The plans entail greater exchange of both simple biographic and biometric data, to be governed by a forthcoming Immigration Information Sharing Treaty, say the notes.

A Citizenship and Immigration spokeswoman had no readily available details on the plans for “practical asylum co-operation” to deal with irregular refugee flows — presumably a spike in arrivals due to political upheaval or natural disasters in other countries.

However, the documents say bilateral discussions will result in “a joint action plan” within the next year to build on “established refugee protection principles and explore new modes of asylum co-operation” beyond the existing Safe Third Country Agreement.

Under that agreement, a refugee claimant must apply for asylum in whichever of the two countries they arrive first.

Canada and the U.S. have appreciably different ways of dealing with some kinds of refugees, said Roch Tasse of the Ottawa-based International Civil Liberties Monitoring Group.

“This raises flags as to what they will agree on down the road,” Tasse said in an interview.

“We know that the Safe Third Country Agreement is already problematic. There are people who would be eligible in Canada that are not eligible in the U.S. But, because they arrived through the U.S., (they) are refused into Canada, and the U.S. deals with them the way they want.”

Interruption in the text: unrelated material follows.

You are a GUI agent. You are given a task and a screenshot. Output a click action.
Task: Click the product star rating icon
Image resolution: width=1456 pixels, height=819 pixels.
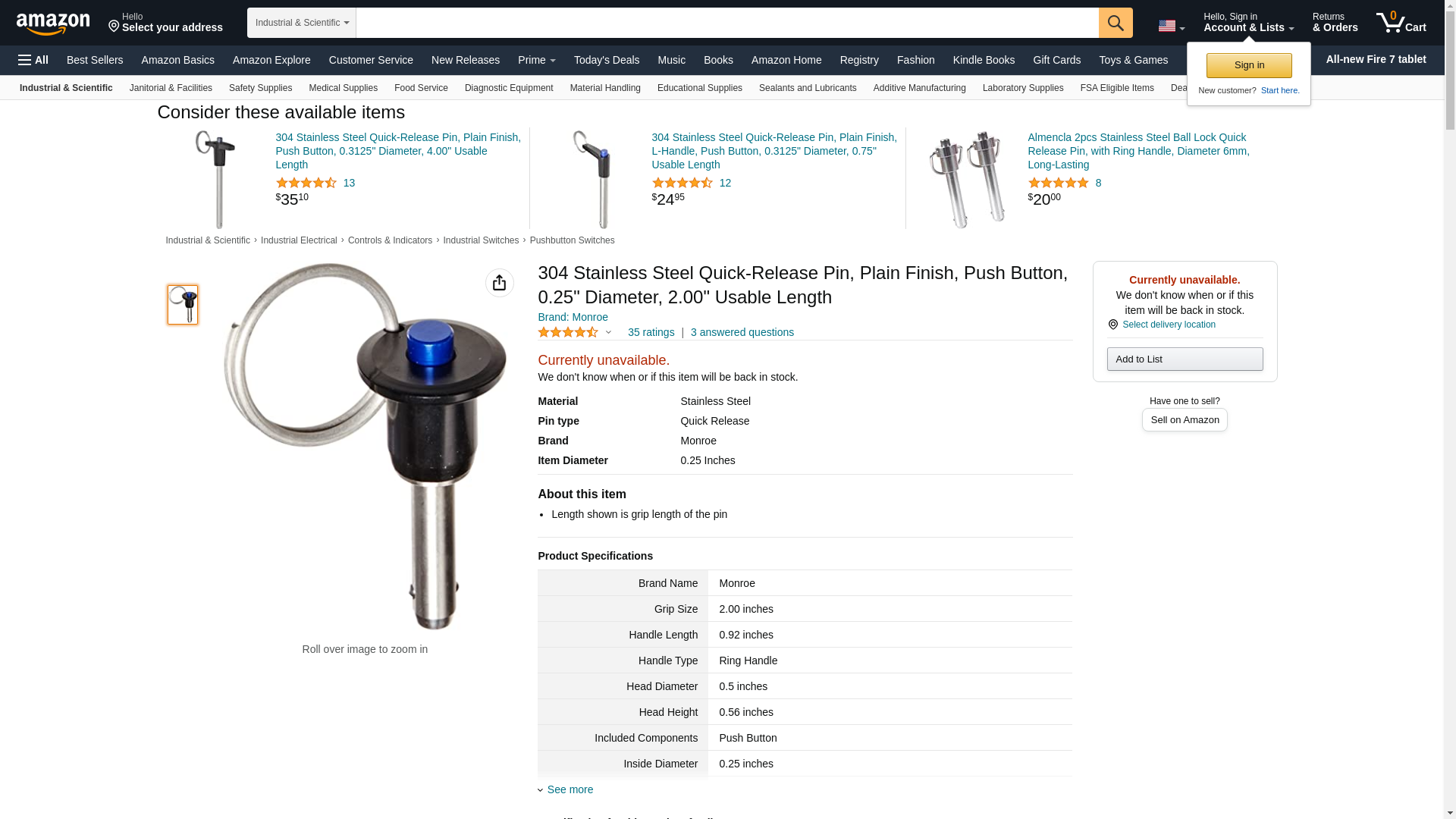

The two countries will also begin automatically sharing information by 2014 about people booted out for criminal behaviour.

Details of two Immigration initiatives designed to help establish traveller identity have been blacked out of the documents. One is a joint project with the RCMP while another involves the Mounties, the Canada Border Services Agency and the Immigration and Refugee Board.

The government insists that none of the initiatives in the perimeter security plan cede sovereignty or decision-making ability.

The federal privacy watchdog says the perimeter deal puts the personal information of Canadians at risk because in some cases it allows the U.S. to pass that data to other countries without permission.

A set of overarching principles on how information would be handled under the security pact, released late last month, would allow details about Canadians to be transferred to a country with a poor human rights record, says the privacy commissioner’s office.

Tasse said a disparity in privacy standards between the two countries means the security deal is likely to result in less control over the personal data of Canadians.

“We’ll continue to have a good regime in Canada, but we’re passing on more information to a weaker privacy regime in the U.S. over which we’ll have no control.”

The two countries have already held several meetings on information sharing “to work through barriers, irritants and inefficiencies” identified by both countries, say February briefing notes prepared by Public Safety Canada.

Officials observed that the two countries have very different frameworks for sharing data and protecting privacy, but share “nearly identical” objectives.

“Misconceptions, not structural problems, are behind many of the challenges we have identified,” say the notes.

“Confidence is key: we want to have confidence in U.S. systems, just as they want to have confidence in ours.”